[begin Data listing]

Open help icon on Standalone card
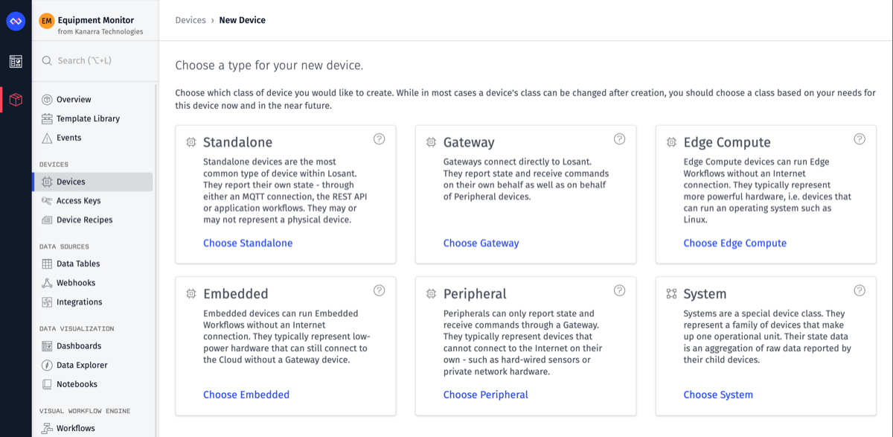This screenshot has height=437, width=893. (x=380, y=139)
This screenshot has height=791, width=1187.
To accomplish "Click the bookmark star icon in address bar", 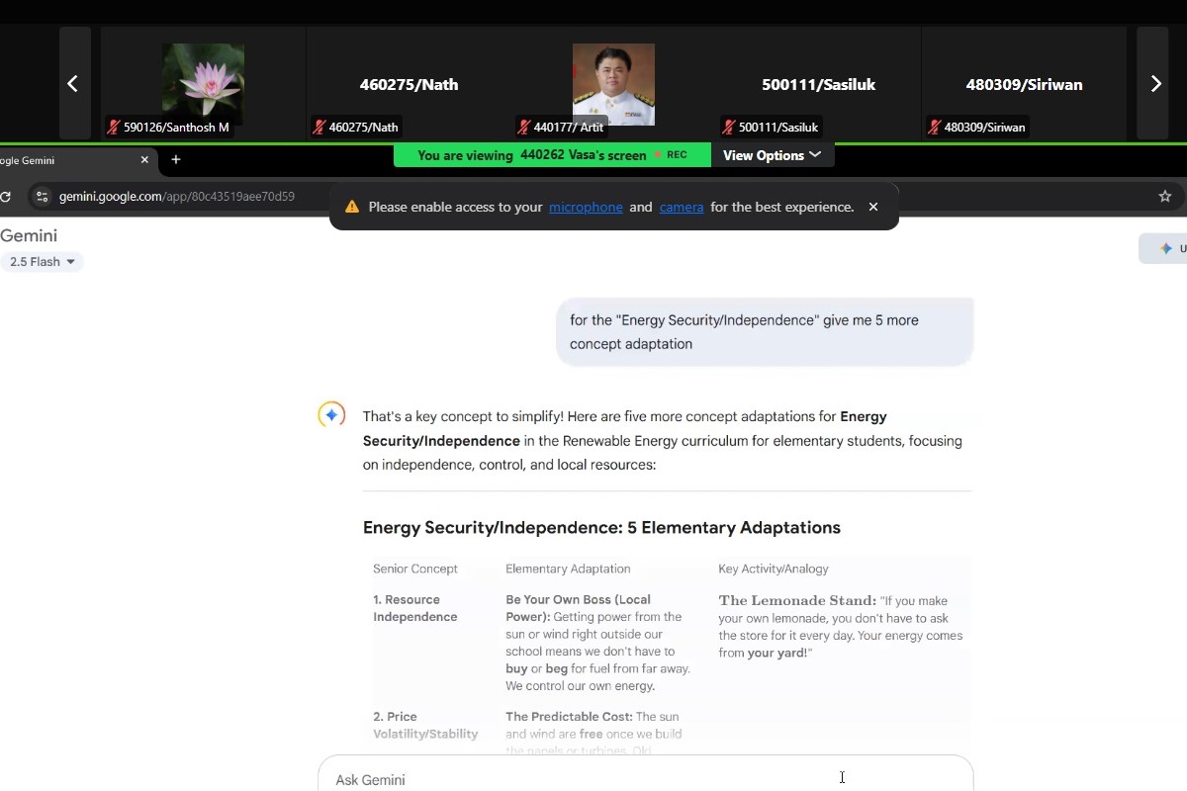I will [x=1164, y=197].
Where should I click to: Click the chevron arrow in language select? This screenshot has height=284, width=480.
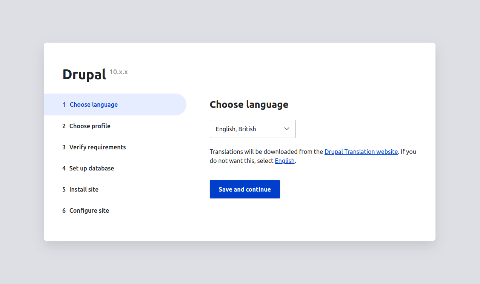click(x=287, y=129)
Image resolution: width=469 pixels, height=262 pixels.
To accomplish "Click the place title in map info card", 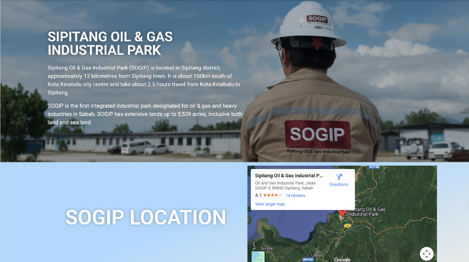I will coord(289,176).
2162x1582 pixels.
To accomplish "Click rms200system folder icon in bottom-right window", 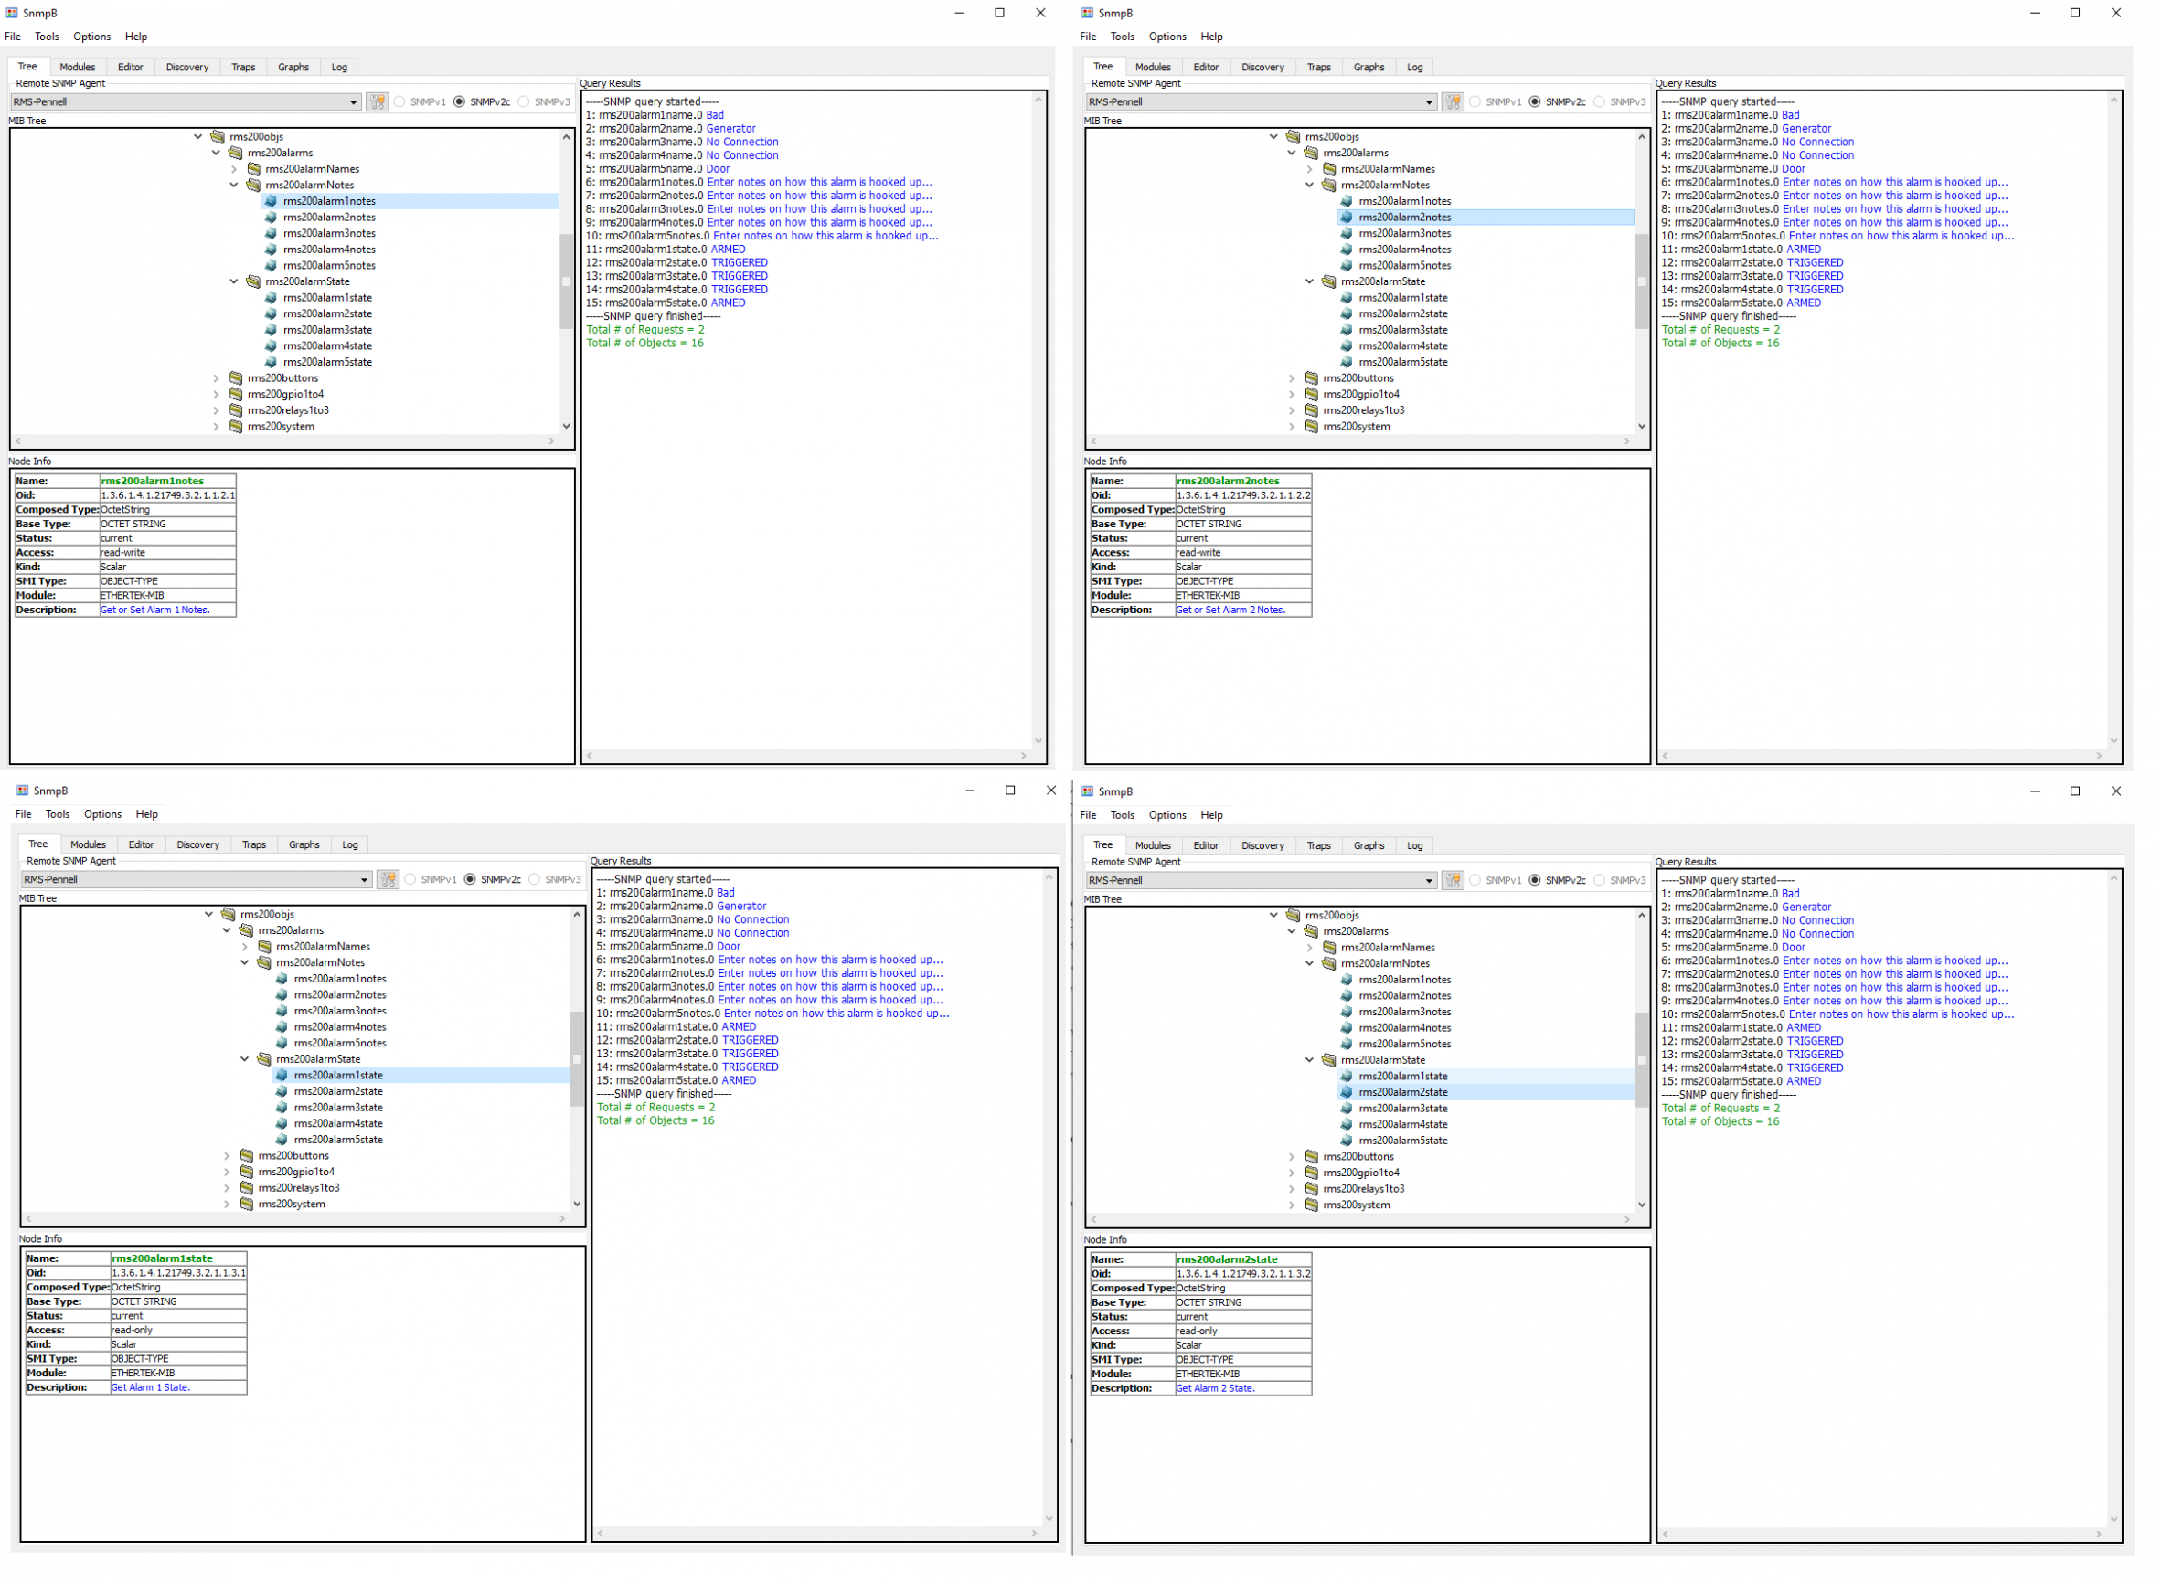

[end Data listing]

■ **Given instruction**:
Reproduce the rows from the line with "2162x1582 pixels." through the end of the rows, swapping "folder" for "directory" and changing nothing else. Omit the pictures.

■ **Written solution**:
2162x1582 pixels.
To accomplish "Click rms200system directory icon in bottom-right window", 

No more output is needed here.